Before that of September, the most important, “we started to go to the sport, to sleep early to be in shape when the castings started”. “It’s important to open or close a parade, it raises the direct rating. Sometimes we saw a new face on twenty shows, it got crazy.”
In the films now showing the collections, “we can’t recognize them,” she adds. “Even though I’m making a video with a house like Hermès, I know I’m going to be lost.”
“I haven’t won anything in six months”
Financially, it is also less interesting. “We made a minimum of 4,000 euros during Fashion week, up to 50,000 euros for some. It was a sacred moment,” recalls Christelle Yambayisa, referring to the season in the four fashion capitals.
For the Turkish model Oyku Bastas based in Istanbul and who for five years has made the Fashion weeks in Paris, Milan, London and New York, the health crisis is “very hard” to live.
“I didn’t win anything for six months,” she told AFP. She previously earned 6 to 7,000 euros per Fashion week, which allowed her to live and continue her studies “three months later”. “I was in Turkey, all the borders closed, the consulates stopped working.” Taking advantage of her American visa, she has been working for a month in New York where she takes part in photo shoots. “There is only one session per day, not every day and the prices are not the same,” says Oyku.
In France, it is difficult to obtain aid for models who have the status of employee very little suited to their profession, regrets Ekaterina Ozhiganova, model and founder of the Model Law association which defends the rights of models.
Around fifty fixed-term contracts, sometimes lasting a single day, are impossible to enter on the Pôle Emploi site and the number of hours worked on French territory required to be eligible for aid is insufficient, even for the most active.
Very international, the fashion world has shrunk in the face of the Covid. “Being French, I had the chance to be in Paris and I was able to work with French brands” before traveling to neighboring countries, Italy or Spain, tells AFP Cyrielle Lalande. “I have so many clients, I even have new ones. Since not all girls can travel, brands are looking more locally.”
The couturier Julien Fournié had to find in extremis a model in France for the shooting in January of his film, replacing a Belarusian who was not authorized to go to Paris, considered “non-essential”. Except that the haute couture dresses were made for her measurements.
The Spanish Nieves Alvarez, muse of the French fashion designer Stéphane Rolland told AFP in January, “to feel privileged” to participate in his film shot in Paris.
Christelle Yambayisa said “to work a lot more, like all black models in Paris”, because of the absence of black models from the United States or England.
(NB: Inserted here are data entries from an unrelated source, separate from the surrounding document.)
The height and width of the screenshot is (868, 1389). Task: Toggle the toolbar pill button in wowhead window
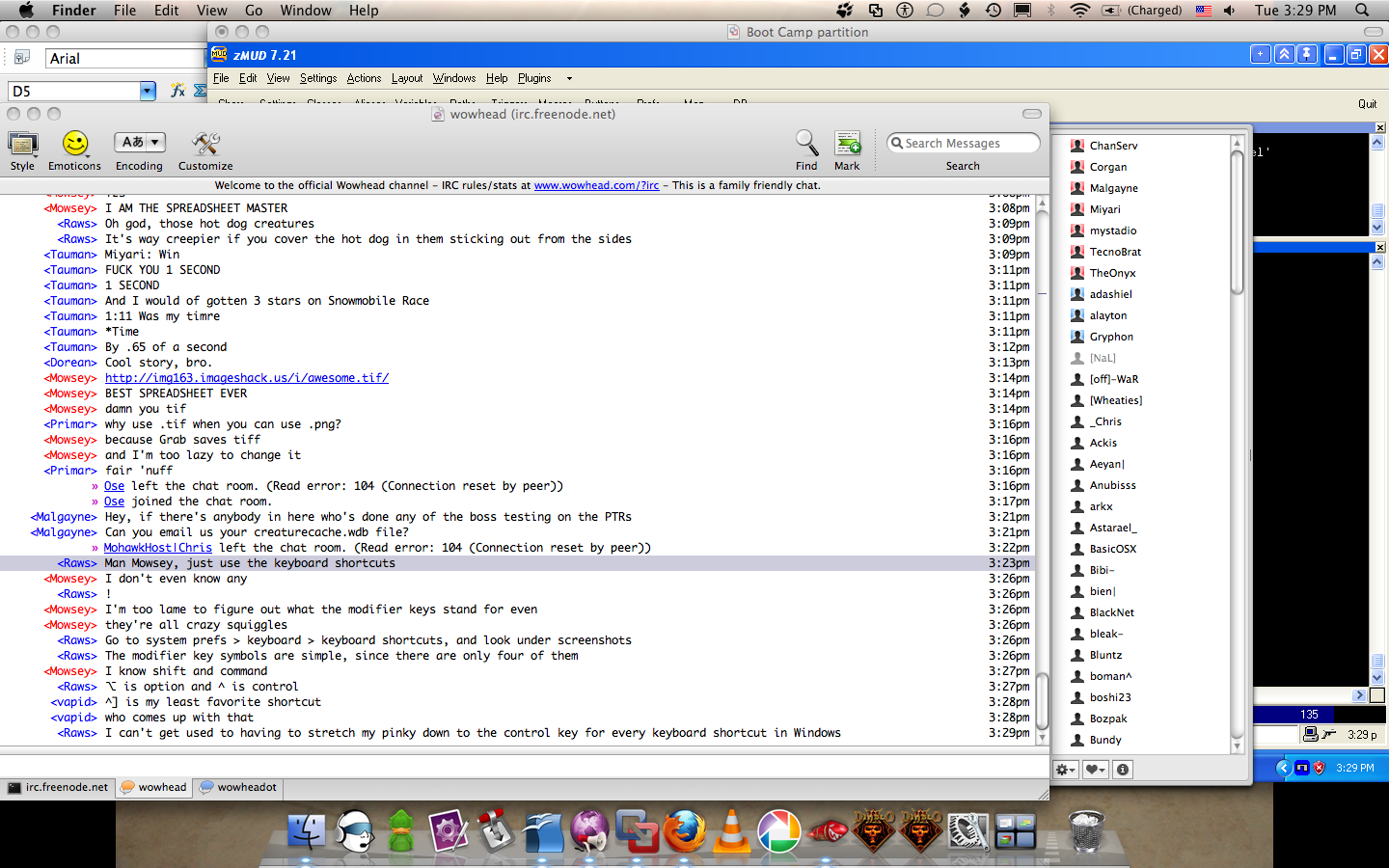tap(1031, 114)
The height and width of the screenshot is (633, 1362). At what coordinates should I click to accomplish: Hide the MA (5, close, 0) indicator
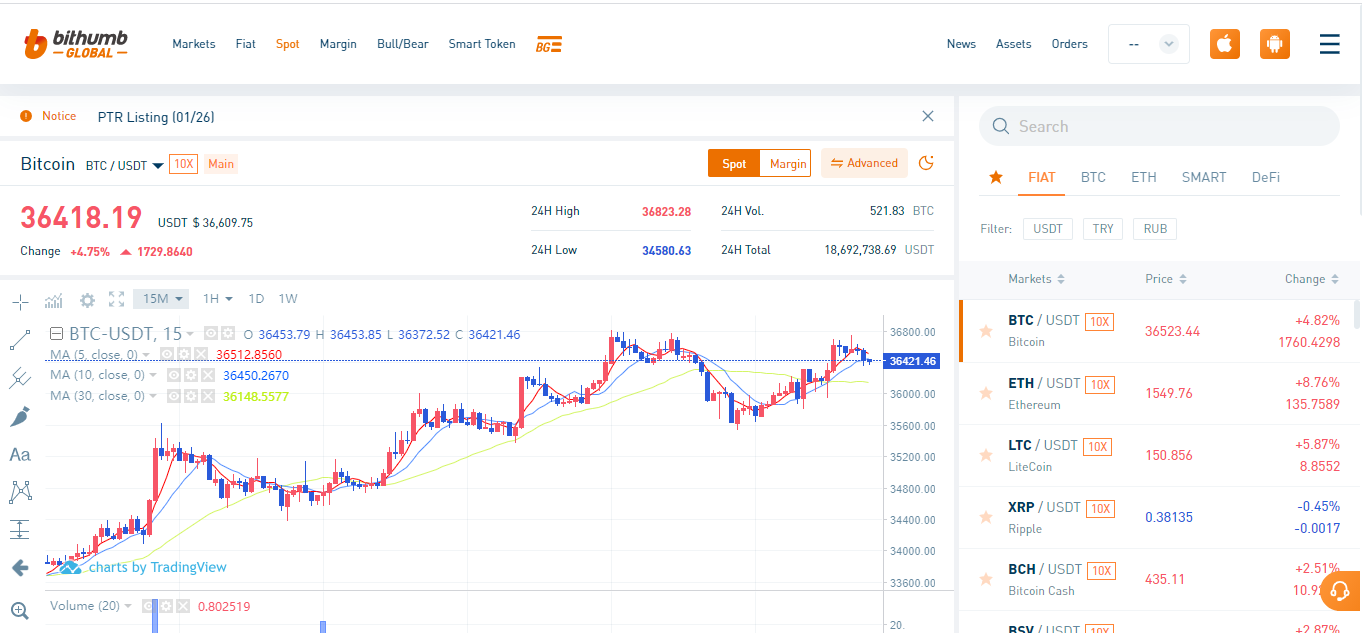pos(168,354)
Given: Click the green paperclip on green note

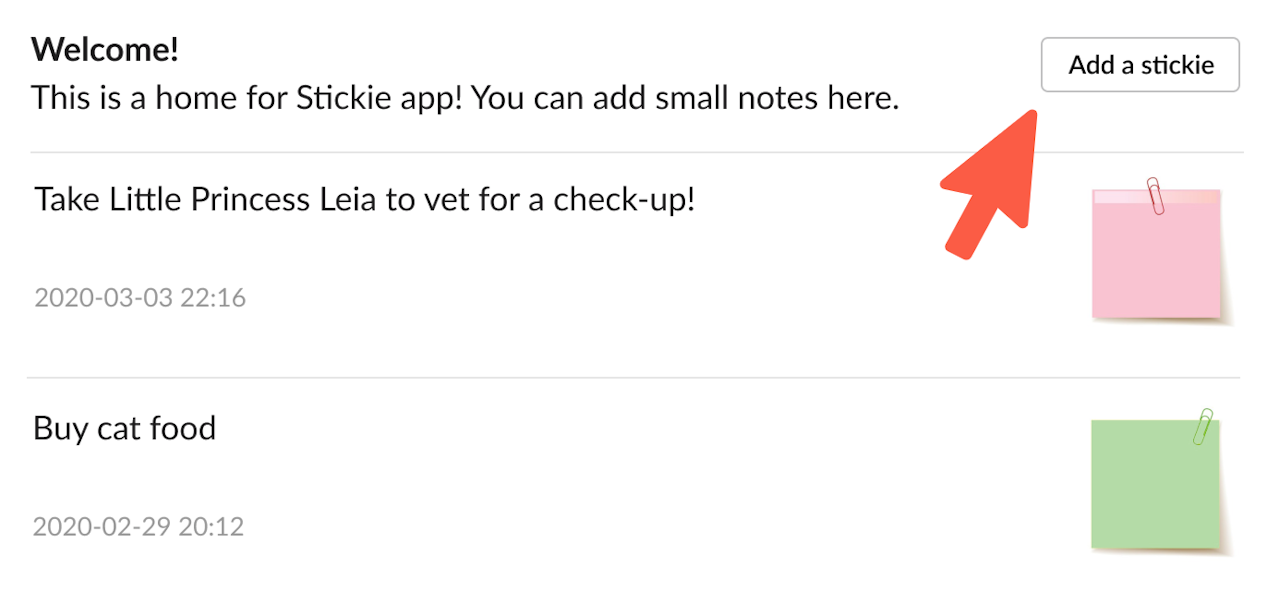Looking at the screenshot, I should coord(1203,426).
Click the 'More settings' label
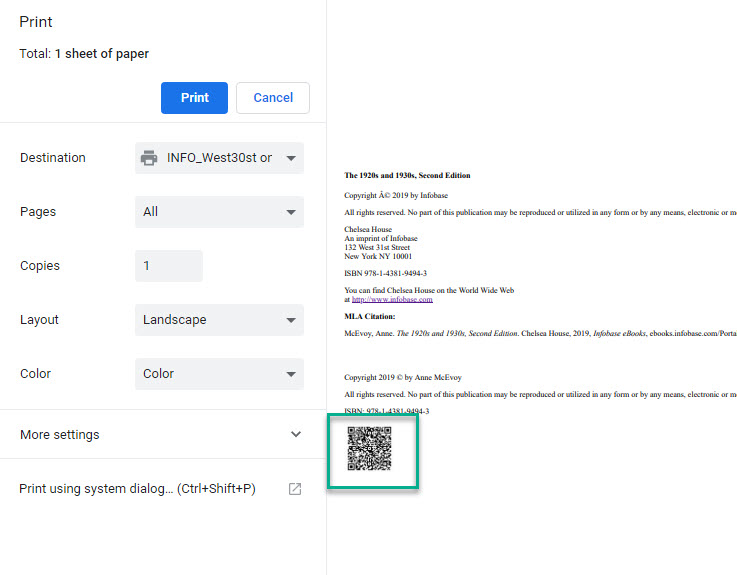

Without rejoicing. “The teams are French, in Paris all the make-up artists are French, whereas before it was mixed, everyone could come and leave”.
39 tests PCR
Not wearing a mask, the models are particularly exposed. Four told AFP that they caught the Covid during Fashion week in September in Paris. They are affected by make-up artists who often apply products with their hands “which they certainly do not sterilize like surgeons”, underlines Ekaterina Ozhiganova.
Protocols have since hardened and homes now require a 48-hour PCR test for everyone before entering the job site. Oyku does two tests per week, Christelle is at 39 PCR tests.